Recorded data
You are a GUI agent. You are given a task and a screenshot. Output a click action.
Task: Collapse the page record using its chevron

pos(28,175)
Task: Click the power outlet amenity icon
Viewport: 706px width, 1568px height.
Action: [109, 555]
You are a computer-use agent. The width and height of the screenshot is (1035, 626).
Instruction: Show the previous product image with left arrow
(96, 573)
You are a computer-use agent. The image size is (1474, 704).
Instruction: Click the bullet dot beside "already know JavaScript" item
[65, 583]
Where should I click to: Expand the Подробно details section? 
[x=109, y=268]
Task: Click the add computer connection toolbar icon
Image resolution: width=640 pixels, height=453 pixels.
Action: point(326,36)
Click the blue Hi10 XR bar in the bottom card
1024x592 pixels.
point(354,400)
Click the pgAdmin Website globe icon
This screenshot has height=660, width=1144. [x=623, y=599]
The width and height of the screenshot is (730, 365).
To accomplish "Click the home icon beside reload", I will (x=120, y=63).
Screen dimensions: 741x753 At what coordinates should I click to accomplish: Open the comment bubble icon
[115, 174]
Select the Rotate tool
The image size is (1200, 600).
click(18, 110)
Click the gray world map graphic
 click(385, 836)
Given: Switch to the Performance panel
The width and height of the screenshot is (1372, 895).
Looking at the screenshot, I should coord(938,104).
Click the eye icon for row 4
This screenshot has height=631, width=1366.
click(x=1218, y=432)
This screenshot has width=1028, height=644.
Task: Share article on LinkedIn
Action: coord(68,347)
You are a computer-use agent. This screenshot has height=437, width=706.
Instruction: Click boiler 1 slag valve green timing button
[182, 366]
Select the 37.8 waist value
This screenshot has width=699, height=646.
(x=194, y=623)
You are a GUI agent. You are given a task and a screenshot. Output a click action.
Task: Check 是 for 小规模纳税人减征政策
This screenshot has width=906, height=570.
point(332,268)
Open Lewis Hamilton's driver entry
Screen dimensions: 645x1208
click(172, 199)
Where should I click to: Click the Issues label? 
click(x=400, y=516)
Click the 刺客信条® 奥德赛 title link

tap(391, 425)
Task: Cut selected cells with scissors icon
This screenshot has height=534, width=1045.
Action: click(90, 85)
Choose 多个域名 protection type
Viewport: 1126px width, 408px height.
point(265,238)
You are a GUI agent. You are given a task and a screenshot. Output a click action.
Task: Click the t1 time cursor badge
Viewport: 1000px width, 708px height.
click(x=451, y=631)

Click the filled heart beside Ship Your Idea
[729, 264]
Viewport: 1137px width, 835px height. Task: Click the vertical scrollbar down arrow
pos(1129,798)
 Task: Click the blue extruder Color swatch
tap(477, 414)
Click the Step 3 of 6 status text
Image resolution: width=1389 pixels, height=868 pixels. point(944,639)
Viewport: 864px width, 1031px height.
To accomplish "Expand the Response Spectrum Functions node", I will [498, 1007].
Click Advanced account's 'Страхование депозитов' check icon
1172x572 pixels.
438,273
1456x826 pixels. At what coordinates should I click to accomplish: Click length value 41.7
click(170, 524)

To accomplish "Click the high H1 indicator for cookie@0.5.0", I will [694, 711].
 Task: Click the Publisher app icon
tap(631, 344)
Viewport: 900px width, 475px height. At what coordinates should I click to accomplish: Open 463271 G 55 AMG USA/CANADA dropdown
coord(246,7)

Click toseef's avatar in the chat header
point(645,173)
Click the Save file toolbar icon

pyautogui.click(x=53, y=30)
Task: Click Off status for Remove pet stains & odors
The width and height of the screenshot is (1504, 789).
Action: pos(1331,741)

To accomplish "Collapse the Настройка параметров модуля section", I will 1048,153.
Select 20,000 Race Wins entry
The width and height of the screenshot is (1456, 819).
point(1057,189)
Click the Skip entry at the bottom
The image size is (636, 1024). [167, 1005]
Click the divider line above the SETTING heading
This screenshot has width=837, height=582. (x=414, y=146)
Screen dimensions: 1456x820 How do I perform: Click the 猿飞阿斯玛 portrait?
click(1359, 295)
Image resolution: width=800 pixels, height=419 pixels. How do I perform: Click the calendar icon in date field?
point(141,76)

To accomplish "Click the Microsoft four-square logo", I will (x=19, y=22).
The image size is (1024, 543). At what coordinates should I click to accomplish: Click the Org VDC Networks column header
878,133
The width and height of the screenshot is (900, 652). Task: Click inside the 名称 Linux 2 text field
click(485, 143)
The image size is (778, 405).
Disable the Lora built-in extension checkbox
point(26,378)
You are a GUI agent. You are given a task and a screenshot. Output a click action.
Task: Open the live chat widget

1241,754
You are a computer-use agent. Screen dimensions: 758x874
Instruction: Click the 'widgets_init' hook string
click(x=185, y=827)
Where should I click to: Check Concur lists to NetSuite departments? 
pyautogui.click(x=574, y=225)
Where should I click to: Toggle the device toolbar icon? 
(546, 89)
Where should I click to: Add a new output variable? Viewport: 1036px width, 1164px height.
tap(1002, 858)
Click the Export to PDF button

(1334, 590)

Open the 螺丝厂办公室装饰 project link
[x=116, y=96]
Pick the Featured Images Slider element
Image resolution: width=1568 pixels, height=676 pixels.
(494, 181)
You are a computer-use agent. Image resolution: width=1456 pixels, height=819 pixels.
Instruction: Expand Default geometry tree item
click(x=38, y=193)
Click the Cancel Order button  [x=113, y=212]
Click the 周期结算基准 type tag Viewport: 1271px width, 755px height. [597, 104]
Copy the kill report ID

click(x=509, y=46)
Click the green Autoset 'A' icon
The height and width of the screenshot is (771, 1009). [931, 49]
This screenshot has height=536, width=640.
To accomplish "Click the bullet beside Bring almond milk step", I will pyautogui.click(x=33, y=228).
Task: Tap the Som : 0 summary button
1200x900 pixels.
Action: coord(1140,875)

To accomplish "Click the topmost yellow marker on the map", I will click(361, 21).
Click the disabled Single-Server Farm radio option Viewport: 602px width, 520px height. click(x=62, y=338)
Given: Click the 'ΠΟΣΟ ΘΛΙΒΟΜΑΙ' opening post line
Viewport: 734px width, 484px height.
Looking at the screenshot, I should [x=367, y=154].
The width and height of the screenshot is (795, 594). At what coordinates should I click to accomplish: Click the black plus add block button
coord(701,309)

## WHAT IS REQUIRED
Your task is to restate, word for word, only those lines above that fall between the line holding "Image resolution: width=640" and the line holding "Given: Switch to the Performance panel", inclusive.

## SOLUTION FOR THIS TASK
Image resolution: width=640 pixels, height=453 pixels.
Action: point(326,36)
Click the blue Hi10 XR bar in the bottom card
1024x592 pixels.
point(354,400)
Click the pgAdmin Website globe icon
This screenshot has height=660, width=1144. [x=623, y=599]
The width and height of the screenshot is (730, 365).
To accomplish "Click the home icon beside reload", I will (x=120, y=63).
Screen dimensions: 741x753 At what coordinates should I click to accomplish: Open the comment bubble icon
[115, 174]
Select the Rotate tool
The image size is (1200, 600).
click(18, 110)
Click the gray world map graphic
 click(385, 836)
Given: Switch to the Performance panel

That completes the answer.